Unprecedented, these primaries really were. Because of the corona outbreak, of course. But also because one of the most spectacular comebacks in recent US political history continued on Tuesday. Joe Biden beat his opponent Bernie Sanders in Florida, Illinois and Arizona with margins that leave no doubt that he will be the Democrat to face Donald Trump this fall. In Florida, the most important state on this election day, Biden got around 62 percent of the vote, Sanders just 23. According to a count by the AP news agency, the former Vice President now has 1,121 delegates, Sanders 839. The left-wing politician has fallen behind he can practically no longer catch up in the remaining primaries.

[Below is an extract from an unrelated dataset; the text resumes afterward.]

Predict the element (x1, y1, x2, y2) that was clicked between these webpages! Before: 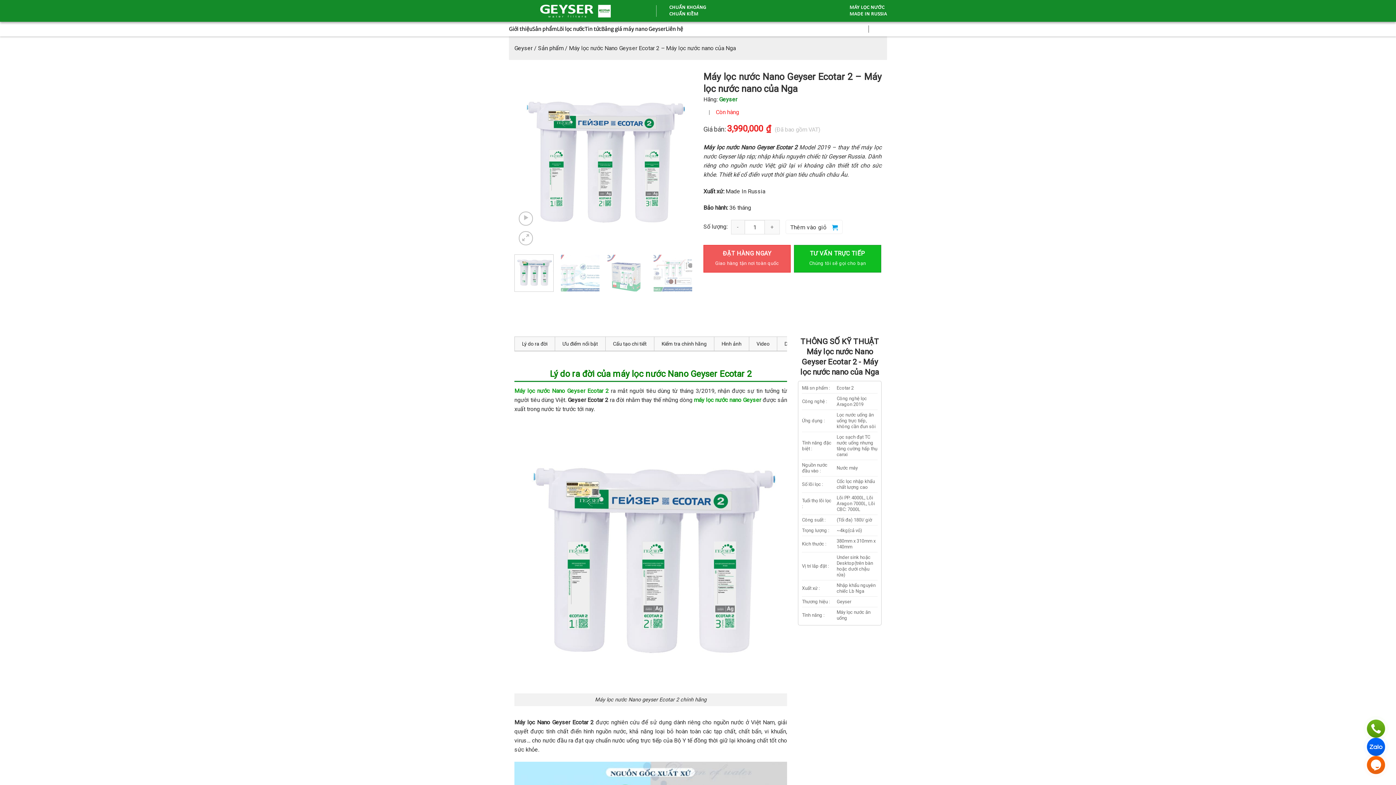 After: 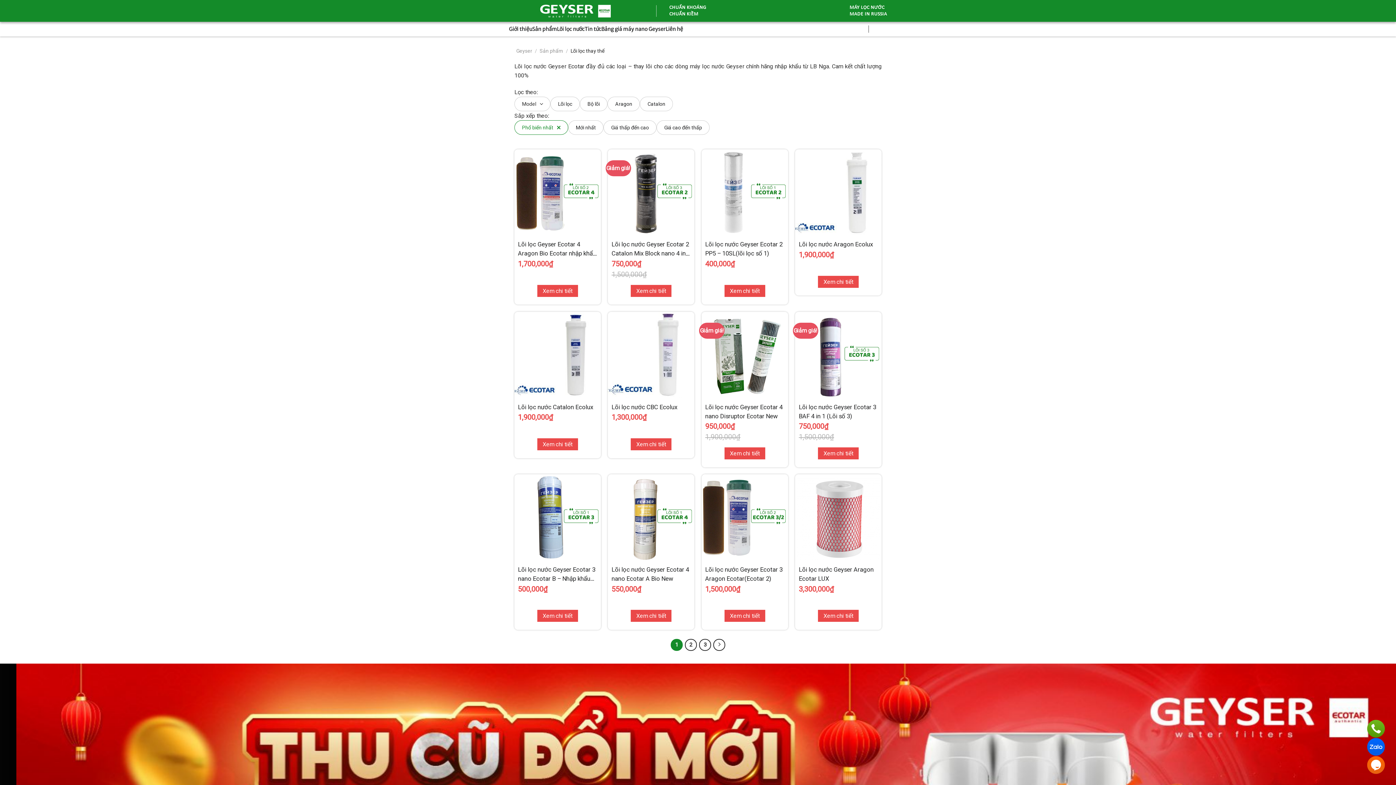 Action: bbox: (557, 25, 584, 33) label: Lõi lọc nước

So the decision has been made. That was also the message that Biden spread with his subsequent appearance. He reached out to the Americans on a slightly pixelated livestream broadcast from his Delaware home. It wasn’t a victory speech that the 77-year-old gave, on the contrary: the background was dark, the tone serious. Biden said almost nothing about the primaries, instead he talked a lot about the corona crisis. He offered his condolences to the victims, thanked the health workers and called on the Americans to follow the instructions of the authorities – just as if he were already president. And like last week, he wooed the followers of Sanders, whom he praised for their passion. “I hear you,” said Biden.
However, it was not clear on election night whether Sanders would also hear the signals. The Senator from Vermont decided not to appear in public. The question is no longer whether Sanders will end his presidential campaign, but only when. In the media, his allies hinted that despite his hopeless position, he could stay in the race for a while to keep rallying delegates. This means that Sanders’ left movement at the Democratic nomination convention has more influence when it comes to forcing the Moderate Biden to make programmatic or personal concessions. But this also increases the risk that the Democrats will continue to engage in a wing fight that could leave deep scars with regard to the main election against Trump.

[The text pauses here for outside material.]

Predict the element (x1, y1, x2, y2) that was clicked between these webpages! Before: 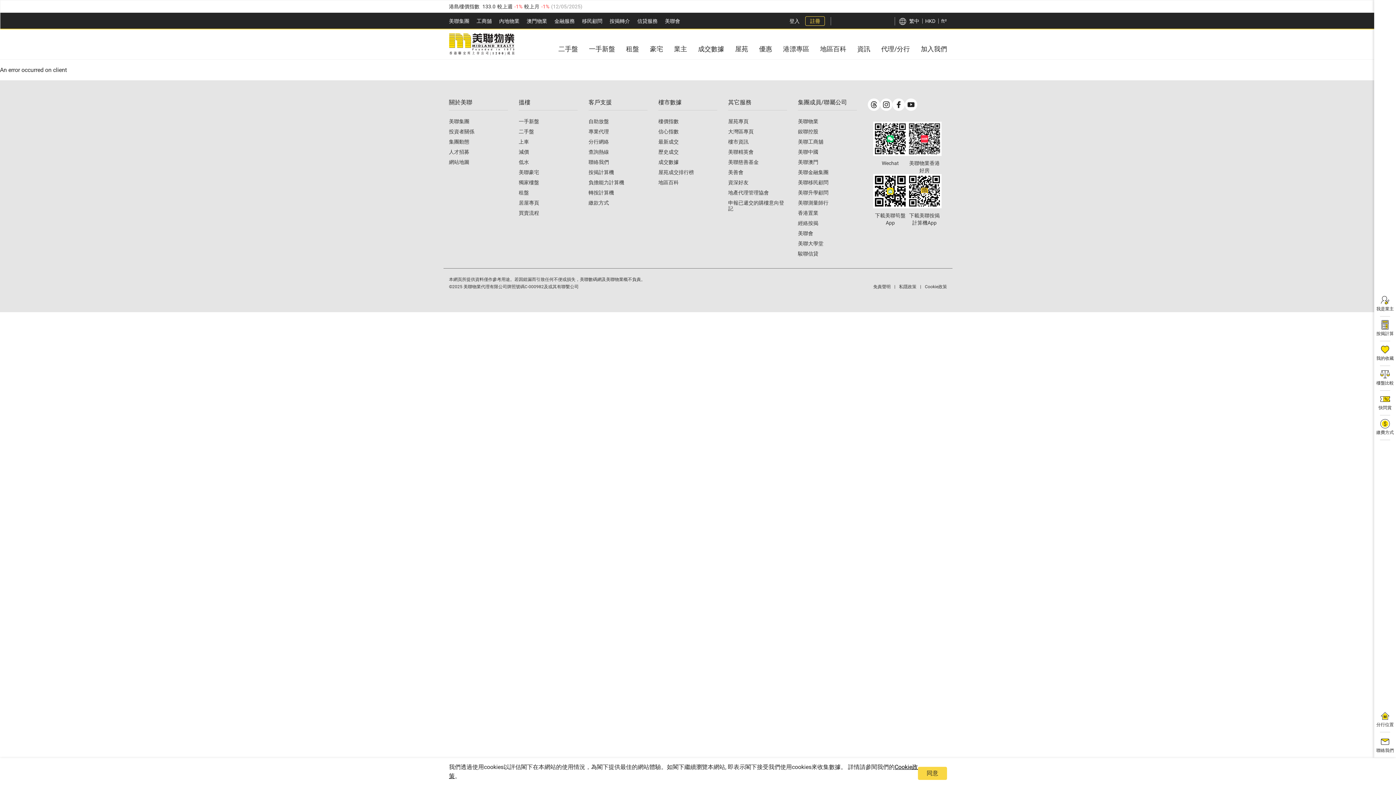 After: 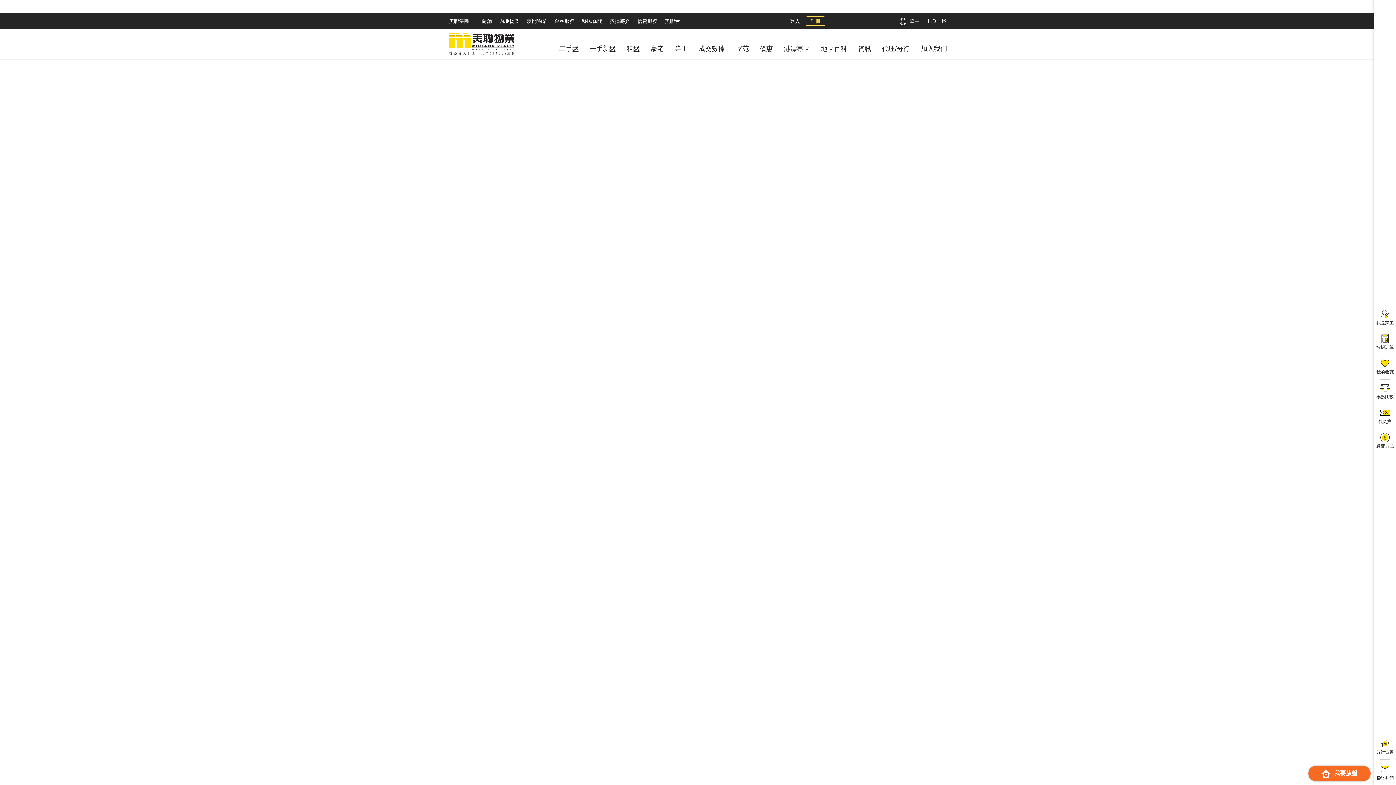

Many polling stations remained closed
This is one of the reasons why the pressure on Sanders will increase to withdraw his application as quickly as possible. An election campaign, as the Senator had waged quite successfully until recently, is no longer an option because of the corona outbreak. There are no more appearances in front of supporters, no more volunteers moving from door to door, no more visits from candidates to factories and restaurants. All over. The virus was also a problem on election day itself. Many polling stations remained closed, partly because there were not enough helpers. In some places the authorities ran out of disinfectants that they wanted to use in the pubs. And in Illinois at least, voter turnout was also lower than it was four years ago. In Florida and Arizona, on the other hand, many voters cast their votes early and by postal vote.

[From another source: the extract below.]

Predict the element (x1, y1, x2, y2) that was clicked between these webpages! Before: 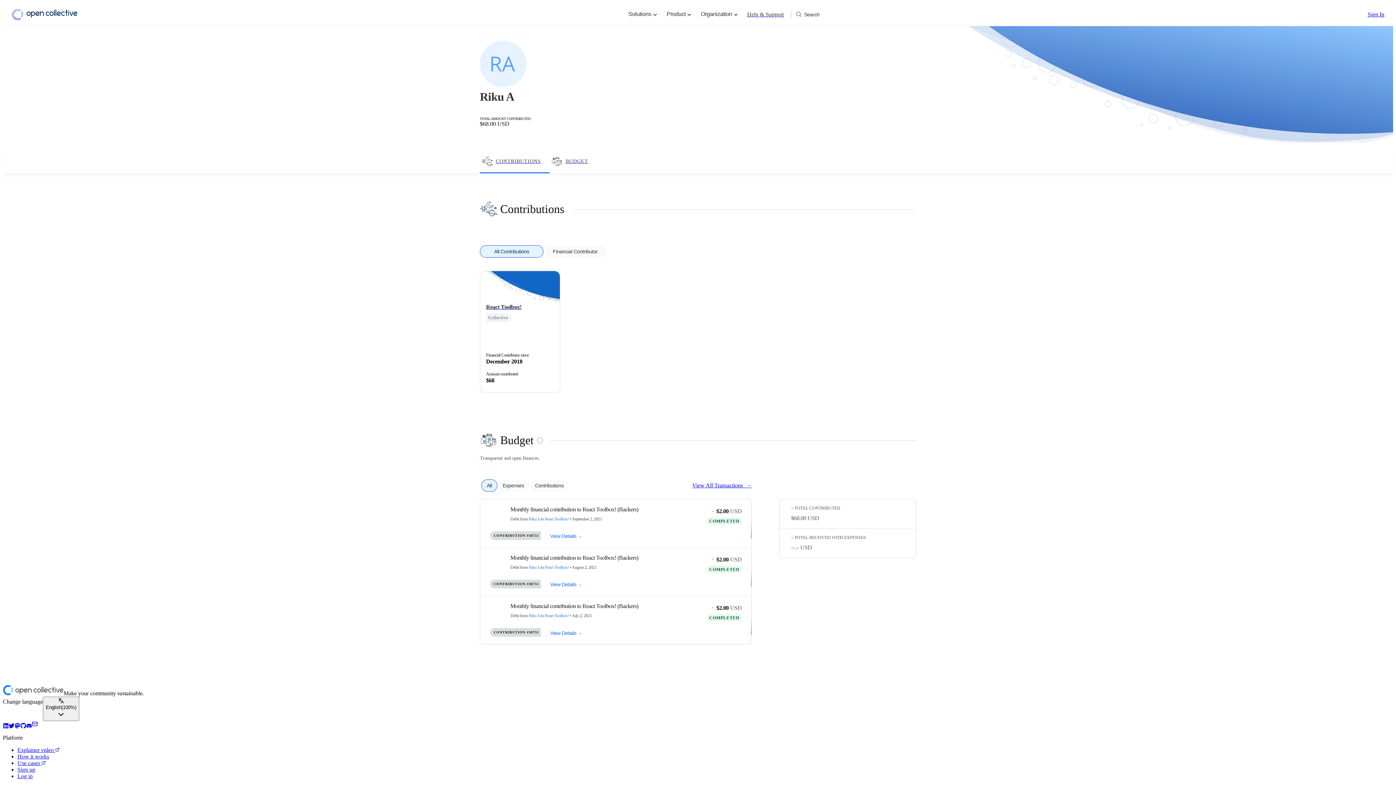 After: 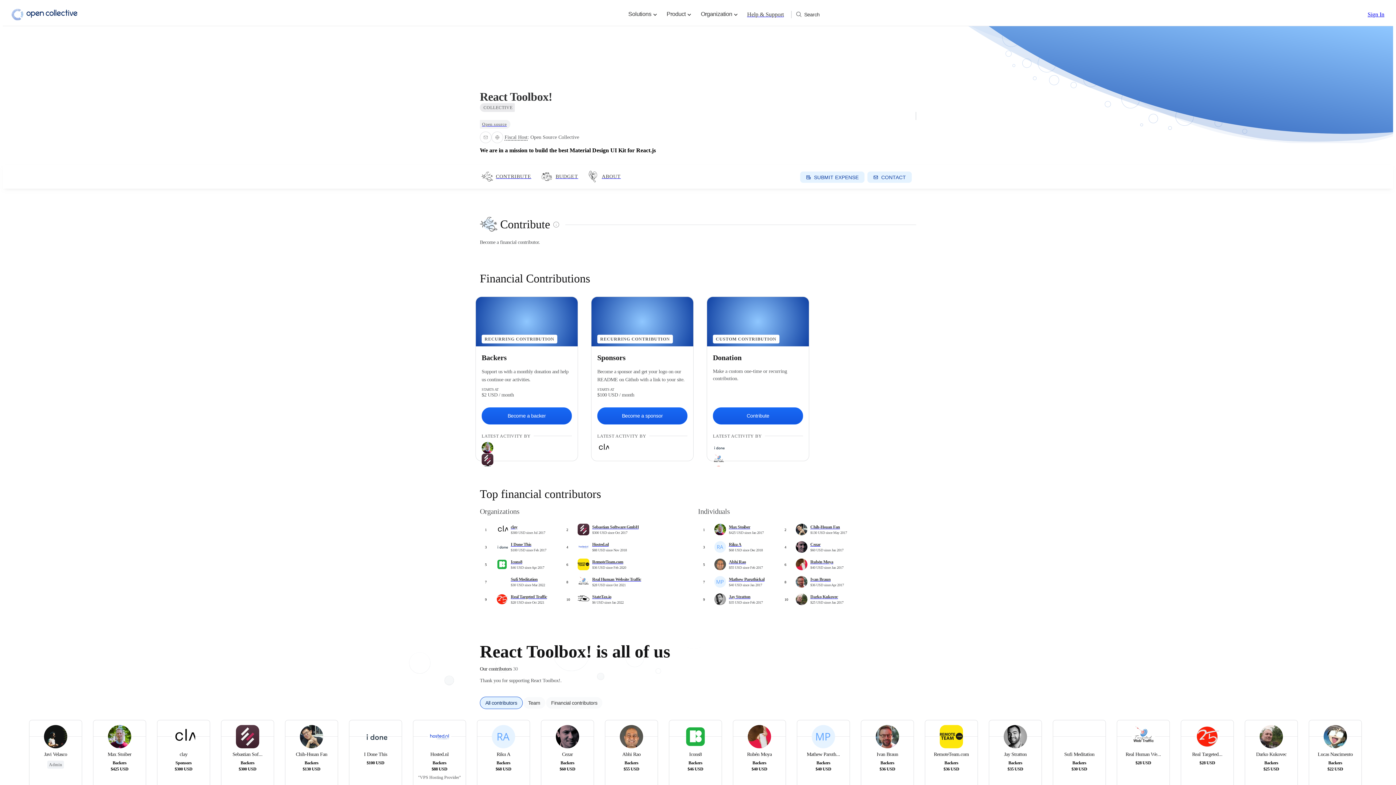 Action: bbox: (490, 553, 504, 568)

Actually, an area code was also scheduled in Ohio on Tuesday. The state governor postponed the vote at the last minute to a new date in June. It cannot be that citizens have to choose between their health and exercising their right to vote, he said. Five states have now postponed the primaries – much to the displeasure of the Democratic Party. Its chairman Tom Perez has called on the states to switch their elections completely to postal votes, also in view of a possible impairment of the main election in November. A presidential election in the midst of a pandemic: that would be truly unprecedented.